When you search for diet and fitness tips for men, you’ll discover advice that helps them to build muscle.

If you search for the same tips as a woman, then you’ll receive dieting advice mixed with a few stress management tips.

It’s time to stop this cycle. Women can get strong just as well as a man can. These diet and fitness strategies will help you reach that goal in no time at all.

#1. Add Some Water

You must stay hydrated while you’re pursuing an improved diet or some extra exercise. Water will always be your best option. Some women try to drink athletic beverages, but these items can add calories at the same rate as a soda. Unless you put in a strong 60-minute workout, stick with water.

#2. Find a Friend

Exercising with a fitness partner will help to keep you accountable to your goals. Make a list of your friends, then see who might be willing to exercise with you. If they can meet with you 3-4 times each week, be supportive of your goals, and push you to the limit, then that’s going to be the friend you want by your side.

#3. Eat Smarter

You should have three items in your grocery basket each week: in-shell nuts, fat-free yogurt, and balsamic vinegar. If you’re eating salads already, try substituting Greek yogurt for the high-calorie dips and dressings that you might be using. Then stock up on plenty of fruits and vegetables. You’ll want to leave the red meats alone whenever possible.

#4. Curb the Sugar

Always think “fruit first” if you have a craving for sugar. These foods will give you the satisfaction needed without pushing you toward a higher calorie total. Some sliced apples with peanut butter will offer a fulfilling snack. Even eating a banana is a better choice than having a slice of chocolate cake.

#5. Focus on Footwear

Many women abandon their fitness goals because the exercising they do makes their feet hurt. That’s why buying a comfortable pair of sneakers should be a top priority. Your feet swell during the day, so shop for shoes in the evening to ensure you get a set that works for you. When they’re comfortable out of the box, they will be supportive of your feet after you put some miles on them.

#6. Bring a Playlist

Running with music will keep your feet moving to the metronome of the beat. Think about the music that gives you energy. Even classical music works for some athletes.
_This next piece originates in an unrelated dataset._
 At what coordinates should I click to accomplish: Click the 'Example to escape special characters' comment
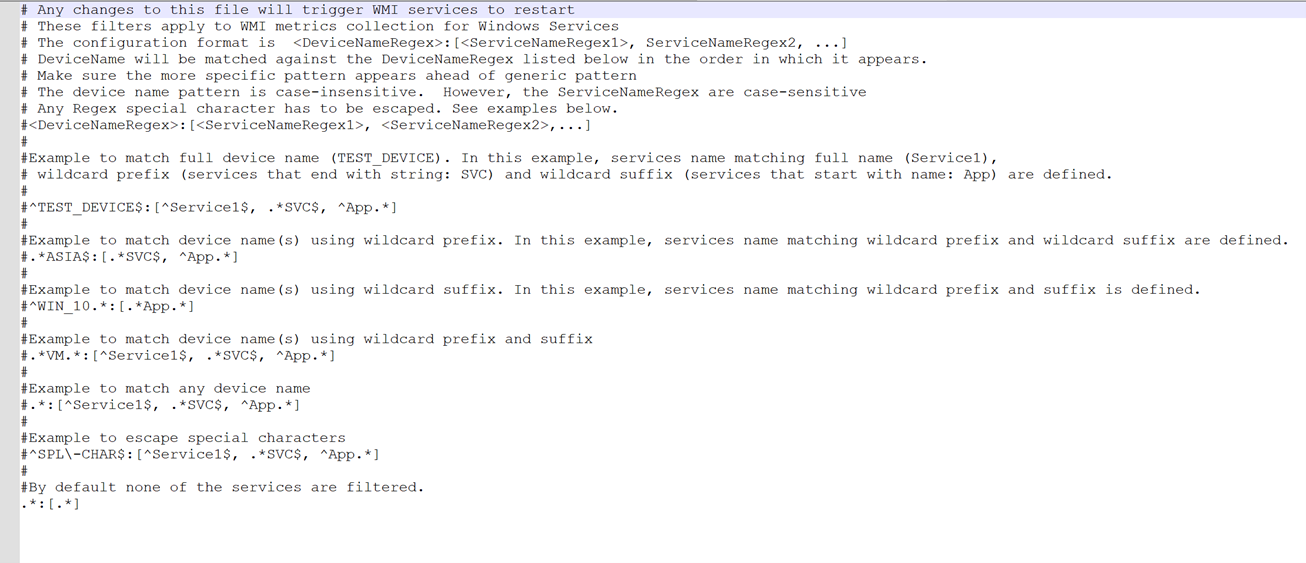(183, 438)
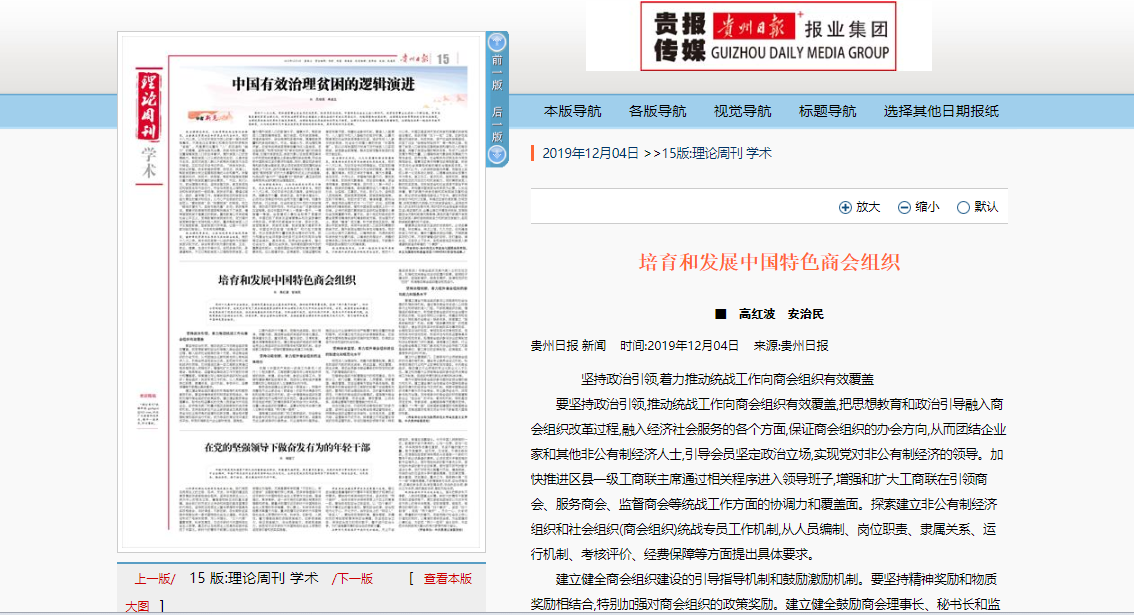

#7. Think About Portion Size

After you start exercising each day for 2-3 weeks, you’ll notice that your body starts to feel hungrier throughout the day. That’s when you need to start thinking about portion size. If your protein takes up half your plate, then you need to replace half of it with fruits or vegetables. 

Exercise is supposed to be fun. When you combine working out with smart eating choices and tips like these, you’ll find it easier than ever to achieve your fitness goals.